Os órgãos impactados pela liminar de Toffoli defendem a troca de dados sem necessidade de autorização prévia da justiça, como forma de dar agilidade às investigações e cumprir com os padrões internacionais de combate à lavagem de dinheiro e ao terrorismo.
A Unidade de Inteligência Financeira (UIF) – antigo Coaf -, a Receita Federal e o Ministério Público Federal apontam prejuízos ao combate à corrupção e ao crime organizado caso a posição definida na liminar de Toffoli prevaleça. O ministro, contudo, sinalizou antes do julgamento que tentará fazer uma modulação – isto é, estabelecer critérios para atenuar o alcance da decisão.
Na sessão, o procurador-geral da República, Augusto Aras, afirmou que não é necessário a autorização prévia da justiça para que o Coaf ou a Receita compartilhem dados com o MPF.
“Esse sistema opera em 184 países do mundo e o Brasil necessita respeitar esse sistema, porque não é só os aspectos de combate à lavagem de capitais, não é só a lei anticorrupção que está em causa nesse julgamento, é também a credibilidade do sistema financeiro brasileiro”, frisou Aras. “É um momento crucial para o crescimento econômico do país, que mantenhamos a estrutura da segurança jurídica também para essas relações econômicas tão relevantes.”

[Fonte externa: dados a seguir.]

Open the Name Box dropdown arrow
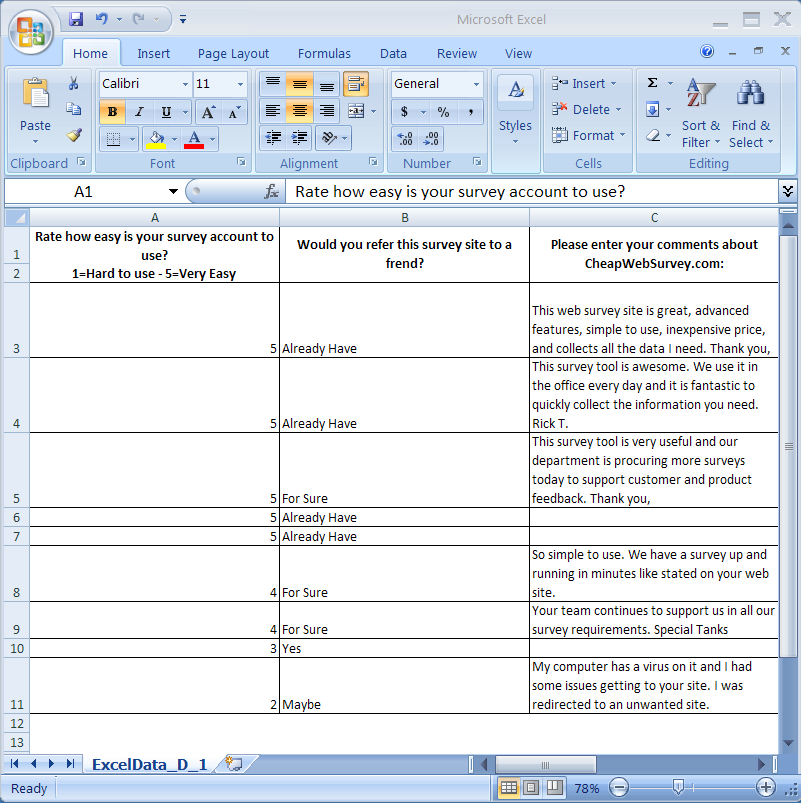 [x=174, y=191]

Entre os processos paralisados por determinação de Dias Toffoli estão investigações sobre crimes contra a ordem tributária, relacionados à lavagem ou ocultação de bens, além de apurações sobre crimes ambientais na Amazônia, contrabando e corrupção. Se o Supremo decidir que é necessária a autorização de um juiz para o envio dos dados, a Lava Jato sofrerá mais uma derrota.
Um dos casos é o do senador Flávio Bolsonaro (PSL-RJ), filho mais velho do presidente Jair Bolsonaro. Foi devido a um pedido da defesa do senador que Toffoli tomou a decisão de suspender as investigações, sob a alegação de que houve quebra ilegal de sigilo bancário por parte dos procuradores, que acessaram relatórios do Coaf sem uma decisão judicial.
“O caso de Flávio Bolsonaro não é objeto deste julgamento”, esquivou-se Toffoli em declaração no início da sessão, sob o olhar atento de Frederick Wassef – advogado do senador e filho do presidente -, também presente no plenário. Wassef não quis falar com a imprensa no intervalo.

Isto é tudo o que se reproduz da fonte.